Roche’s Phase III COVACTA study of Actemra/RoActemra (tocilizumab) did not meet its primary endpoint of improved clinical status in hospitalized adult patients with severe COVID-19 associated pneumonia. Also, the key secondary endpoints, which included the difference in patient mortality at week four, were not met; however, there was a positive trend in time to hospital discharge in patients treated with Actemra/RoActemra. The COVACTA study did not identify any new safety signals for Actemra/RoActemra.  

The COVACTA trial was conducted in collaboration with the Biomedical Advanced Research and Development Authority (BARDA), part of the Office of the Assistant Secretary for Preparedness and Response at the United States Department of Health and Human Services.
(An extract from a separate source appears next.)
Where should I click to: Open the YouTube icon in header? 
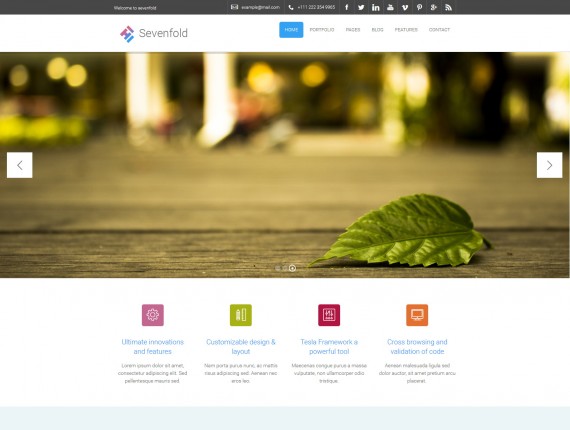tap(390, 7)
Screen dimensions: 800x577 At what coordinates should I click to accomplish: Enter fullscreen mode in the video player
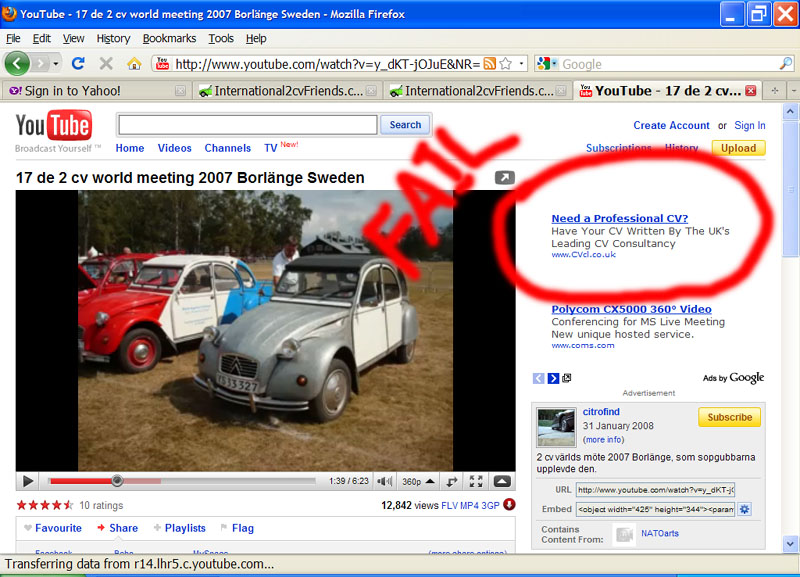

COVACTA evaluated the safety and efficacy of intravenous Actemra/RoActemra added to standard-of-care treatment compared to treatment with placebo plus standard of care. The primary endpoint of clinical status in hospitalized adult patients with severe COVID-19 associated pneumonia measured patients’ clinical status based on the need for intensive care and/or ventilator use, as well as supplemental oxygen requirements. The COVACTA trial is the first global, randomized, double-blind, placebo-controlled Phase III study to investigate Actemra/RoActemra in hospitalized patients with severe COVID-19 associated pneumonia.